Task prompt >> Of the entries below, return only those lines from the line with "Click the FSC,BRC,EU and so on value" to the line with "1024x683 pixels.", exactly, both included.

*** Study material Section Begins ***

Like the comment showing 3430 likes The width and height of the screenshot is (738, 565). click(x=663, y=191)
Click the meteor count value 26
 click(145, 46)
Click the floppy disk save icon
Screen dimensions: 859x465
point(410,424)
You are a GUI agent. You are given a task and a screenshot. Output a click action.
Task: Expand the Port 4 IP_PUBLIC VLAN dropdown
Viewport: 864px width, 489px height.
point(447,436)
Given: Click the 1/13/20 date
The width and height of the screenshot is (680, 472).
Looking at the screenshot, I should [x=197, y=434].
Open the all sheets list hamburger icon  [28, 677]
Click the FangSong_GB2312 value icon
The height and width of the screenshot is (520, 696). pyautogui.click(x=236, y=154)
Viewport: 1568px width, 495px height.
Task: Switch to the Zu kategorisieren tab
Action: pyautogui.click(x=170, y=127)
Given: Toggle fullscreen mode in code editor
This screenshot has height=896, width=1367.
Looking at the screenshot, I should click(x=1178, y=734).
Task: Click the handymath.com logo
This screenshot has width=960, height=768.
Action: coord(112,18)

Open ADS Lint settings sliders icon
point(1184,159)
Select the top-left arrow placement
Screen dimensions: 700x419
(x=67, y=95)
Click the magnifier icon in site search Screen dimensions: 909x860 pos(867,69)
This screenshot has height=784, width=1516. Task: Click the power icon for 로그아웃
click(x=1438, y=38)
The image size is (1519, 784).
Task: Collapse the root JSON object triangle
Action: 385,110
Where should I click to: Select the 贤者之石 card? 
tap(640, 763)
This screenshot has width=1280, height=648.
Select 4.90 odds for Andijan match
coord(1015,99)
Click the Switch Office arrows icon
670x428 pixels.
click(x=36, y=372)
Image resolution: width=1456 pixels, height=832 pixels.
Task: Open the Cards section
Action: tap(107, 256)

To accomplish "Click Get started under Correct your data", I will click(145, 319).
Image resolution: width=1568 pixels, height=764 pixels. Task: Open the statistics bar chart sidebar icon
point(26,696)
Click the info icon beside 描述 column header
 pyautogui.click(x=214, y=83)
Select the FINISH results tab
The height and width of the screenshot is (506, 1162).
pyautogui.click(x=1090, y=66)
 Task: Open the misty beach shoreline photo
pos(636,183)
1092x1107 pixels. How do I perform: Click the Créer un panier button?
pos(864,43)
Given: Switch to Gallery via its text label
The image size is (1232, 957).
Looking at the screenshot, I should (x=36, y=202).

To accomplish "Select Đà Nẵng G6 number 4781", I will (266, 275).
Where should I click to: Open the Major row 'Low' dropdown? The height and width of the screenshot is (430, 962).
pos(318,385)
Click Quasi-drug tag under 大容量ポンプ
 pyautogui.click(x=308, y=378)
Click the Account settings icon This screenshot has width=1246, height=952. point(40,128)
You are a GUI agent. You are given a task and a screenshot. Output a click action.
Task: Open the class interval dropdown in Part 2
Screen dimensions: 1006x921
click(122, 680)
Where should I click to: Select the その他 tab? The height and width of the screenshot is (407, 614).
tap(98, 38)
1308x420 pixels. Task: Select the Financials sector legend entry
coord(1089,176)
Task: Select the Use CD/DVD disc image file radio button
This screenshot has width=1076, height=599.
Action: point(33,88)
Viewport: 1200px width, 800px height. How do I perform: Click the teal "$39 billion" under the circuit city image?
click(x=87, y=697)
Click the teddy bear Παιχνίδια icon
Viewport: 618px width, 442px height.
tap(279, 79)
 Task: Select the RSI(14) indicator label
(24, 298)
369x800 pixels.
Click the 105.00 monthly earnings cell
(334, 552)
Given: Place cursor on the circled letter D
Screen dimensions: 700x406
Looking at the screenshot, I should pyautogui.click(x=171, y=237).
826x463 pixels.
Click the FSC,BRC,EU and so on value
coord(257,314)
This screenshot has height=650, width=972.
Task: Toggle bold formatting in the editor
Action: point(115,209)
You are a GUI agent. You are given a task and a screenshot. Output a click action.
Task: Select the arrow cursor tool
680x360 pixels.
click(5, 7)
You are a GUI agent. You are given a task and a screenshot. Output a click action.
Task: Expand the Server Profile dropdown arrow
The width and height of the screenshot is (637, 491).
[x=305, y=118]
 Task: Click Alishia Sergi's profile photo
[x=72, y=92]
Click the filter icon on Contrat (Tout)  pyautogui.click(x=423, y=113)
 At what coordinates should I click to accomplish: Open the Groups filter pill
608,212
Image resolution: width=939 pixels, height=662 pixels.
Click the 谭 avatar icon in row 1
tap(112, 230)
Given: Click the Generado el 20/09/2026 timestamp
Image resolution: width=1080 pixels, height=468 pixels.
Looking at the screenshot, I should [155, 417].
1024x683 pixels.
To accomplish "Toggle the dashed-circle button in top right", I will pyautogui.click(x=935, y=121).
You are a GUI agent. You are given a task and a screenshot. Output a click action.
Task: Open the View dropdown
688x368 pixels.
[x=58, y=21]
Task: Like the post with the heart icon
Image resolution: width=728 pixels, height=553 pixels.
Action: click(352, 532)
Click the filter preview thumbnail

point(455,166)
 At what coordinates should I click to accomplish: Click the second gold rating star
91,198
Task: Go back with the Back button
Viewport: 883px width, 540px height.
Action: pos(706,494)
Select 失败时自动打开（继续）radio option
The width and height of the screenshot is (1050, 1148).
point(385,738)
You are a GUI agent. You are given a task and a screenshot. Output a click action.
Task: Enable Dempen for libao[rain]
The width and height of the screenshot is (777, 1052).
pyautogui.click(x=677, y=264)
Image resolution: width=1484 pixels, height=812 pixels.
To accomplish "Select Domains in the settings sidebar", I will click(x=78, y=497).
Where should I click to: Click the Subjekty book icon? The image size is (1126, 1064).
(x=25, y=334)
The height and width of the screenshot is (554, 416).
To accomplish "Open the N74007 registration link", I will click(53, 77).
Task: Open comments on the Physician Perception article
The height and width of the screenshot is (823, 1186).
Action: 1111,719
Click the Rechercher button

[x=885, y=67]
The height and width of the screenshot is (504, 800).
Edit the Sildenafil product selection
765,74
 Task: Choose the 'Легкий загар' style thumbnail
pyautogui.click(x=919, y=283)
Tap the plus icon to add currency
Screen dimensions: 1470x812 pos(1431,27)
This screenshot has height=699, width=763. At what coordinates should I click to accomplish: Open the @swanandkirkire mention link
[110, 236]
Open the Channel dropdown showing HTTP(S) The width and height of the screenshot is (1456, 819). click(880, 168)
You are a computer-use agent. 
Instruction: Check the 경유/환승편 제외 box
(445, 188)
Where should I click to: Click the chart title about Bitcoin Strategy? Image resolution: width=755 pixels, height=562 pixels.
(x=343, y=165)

*** Study material Section Ends ***

Worked solution >>
Click the FSC,BRC,EU and so on value
coord(257,314)
This screenshot has height=650, width=972.
Task: Toggle bold formatting in the editor
Action: point(115,209)
You are a GUI agent. You are given a task and a screenshot. Output a click action.
Task: Select the arrow cursor tool
680x360 pixels.
click(5, 7)
You are a GUI agent. You are given a task and a screenshot. Output a click action.
Task: Expand the Server Profile dropdown arrow
The width and height of the screenshot is (637, 491).
[x=305, y=118]
 Task: Click Alishia Sergi's profile photo
[x=72, y=92]
Click the filter icon on Contrat (Tout)  pyautogui.click(x=423, y=113)
 At what coordinates should I click to accomplish: Open the Groups filter pill
608,212
Image resolution: width=939 pixels, height=662 pixels.
Click the 谭 avatar icon in row 1
tap(112, 230)
Given: Click the Generado el 20/09/2026 timestamp
Image resolution: width=1080 pixels, height=468 pixels.
Looking at the screenshot, I should [155, 417].
1024x683 pixels.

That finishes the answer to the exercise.